Eh, when is that, though? I'm always worrying about the bugs that I haven't noticed if I don't review the changes. The other day, I gave it a four-step algorithm to implement, and it skipped three of the steps because it didn't think they were necessary (they were).
Hmm...
It may be the size of the changes you're asking for. I tend to micromanage it. I don't know your algorithm, but if it's complex enough, I may have done 4 separate prompts - one for each step.
Isn't it easier to just write the code???
Depends on the algorithm. When you've been coding for a few decades, you really, really don't want to write yet another trivial algorithm you've written multiple tens of times in your life. There's no joy in it.
Let the LLM do the boring stuff, and focus on writing the fun stuff.
Also, setting up logging in Python is never fun.

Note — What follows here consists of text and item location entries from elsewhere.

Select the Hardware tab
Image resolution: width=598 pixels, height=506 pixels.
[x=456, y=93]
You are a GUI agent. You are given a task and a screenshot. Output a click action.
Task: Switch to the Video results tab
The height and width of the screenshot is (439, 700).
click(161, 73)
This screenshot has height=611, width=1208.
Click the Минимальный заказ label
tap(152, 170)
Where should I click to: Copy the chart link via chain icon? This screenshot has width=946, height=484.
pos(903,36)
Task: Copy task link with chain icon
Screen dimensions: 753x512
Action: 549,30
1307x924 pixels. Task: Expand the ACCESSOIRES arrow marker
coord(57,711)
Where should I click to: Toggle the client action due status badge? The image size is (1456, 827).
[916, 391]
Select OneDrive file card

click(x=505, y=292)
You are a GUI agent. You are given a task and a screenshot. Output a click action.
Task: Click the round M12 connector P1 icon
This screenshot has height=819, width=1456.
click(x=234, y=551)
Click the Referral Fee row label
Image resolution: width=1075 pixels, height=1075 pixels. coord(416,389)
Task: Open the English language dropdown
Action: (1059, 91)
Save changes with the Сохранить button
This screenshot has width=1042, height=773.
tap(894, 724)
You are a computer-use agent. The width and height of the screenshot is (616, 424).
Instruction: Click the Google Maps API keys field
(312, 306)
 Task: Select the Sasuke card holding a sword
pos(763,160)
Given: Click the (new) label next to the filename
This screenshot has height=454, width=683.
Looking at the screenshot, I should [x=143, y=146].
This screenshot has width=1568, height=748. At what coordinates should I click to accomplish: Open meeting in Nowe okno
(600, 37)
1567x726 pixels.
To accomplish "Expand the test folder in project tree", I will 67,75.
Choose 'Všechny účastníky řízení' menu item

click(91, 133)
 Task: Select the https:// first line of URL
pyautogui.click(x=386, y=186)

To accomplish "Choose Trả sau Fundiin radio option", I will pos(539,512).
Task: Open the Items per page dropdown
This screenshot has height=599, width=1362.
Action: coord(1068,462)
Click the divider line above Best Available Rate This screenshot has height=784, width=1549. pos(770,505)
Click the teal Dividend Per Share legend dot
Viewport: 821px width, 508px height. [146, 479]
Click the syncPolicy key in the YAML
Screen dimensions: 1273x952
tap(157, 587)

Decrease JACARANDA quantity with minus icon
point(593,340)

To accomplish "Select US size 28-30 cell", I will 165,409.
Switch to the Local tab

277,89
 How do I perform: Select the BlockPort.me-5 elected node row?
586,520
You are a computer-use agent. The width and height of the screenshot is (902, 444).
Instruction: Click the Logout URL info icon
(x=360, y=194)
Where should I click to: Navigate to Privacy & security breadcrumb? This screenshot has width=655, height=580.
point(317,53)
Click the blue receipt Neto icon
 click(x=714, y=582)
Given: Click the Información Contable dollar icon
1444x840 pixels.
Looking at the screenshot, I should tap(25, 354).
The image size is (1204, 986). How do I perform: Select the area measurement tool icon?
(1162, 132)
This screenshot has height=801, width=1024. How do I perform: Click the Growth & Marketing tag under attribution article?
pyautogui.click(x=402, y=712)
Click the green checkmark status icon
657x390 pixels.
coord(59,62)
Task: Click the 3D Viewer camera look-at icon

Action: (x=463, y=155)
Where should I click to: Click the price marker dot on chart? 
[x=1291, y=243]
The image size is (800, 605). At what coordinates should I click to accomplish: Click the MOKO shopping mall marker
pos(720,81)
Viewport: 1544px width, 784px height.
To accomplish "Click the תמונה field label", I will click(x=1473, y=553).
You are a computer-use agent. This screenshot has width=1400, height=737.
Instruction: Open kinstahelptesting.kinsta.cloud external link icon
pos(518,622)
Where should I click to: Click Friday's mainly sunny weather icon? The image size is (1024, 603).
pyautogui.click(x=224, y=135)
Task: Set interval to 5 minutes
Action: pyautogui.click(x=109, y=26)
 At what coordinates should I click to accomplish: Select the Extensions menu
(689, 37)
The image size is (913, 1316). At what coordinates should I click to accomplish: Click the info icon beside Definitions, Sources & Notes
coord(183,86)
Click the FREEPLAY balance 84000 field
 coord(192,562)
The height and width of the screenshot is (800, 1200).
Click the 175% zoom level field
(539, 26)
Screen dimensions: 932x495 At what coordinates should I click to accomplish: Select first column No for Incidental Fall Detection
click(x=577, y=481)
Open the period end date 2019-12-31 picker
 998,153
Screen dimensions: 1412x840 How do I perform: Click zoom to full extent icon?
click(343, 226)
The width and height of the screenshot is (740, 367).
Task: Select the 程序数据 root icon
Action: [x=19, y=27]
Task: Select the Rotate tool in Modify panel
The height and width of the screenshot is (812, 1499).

Right-- it's only really capable of trivial code and boilerplate, which I usually just copy from one of my older programs, examples in docs, or a highly-ranked recent SO answer. Saves me from having to converse with an expensive chatbot, and I don't have to worry about random hallucinations.
If it's a new, non-trivial algorithm, I enjoy writing it.
It was really simple, just traversing a list up and down twice. It just didn't see the reason why, so it skipped it all (the reason was to prevent race conditions).
Actually, no. When LLMs produce good, working code, it also tends to be efficient (in terms of lines, etc).
May vary with language and domain, though.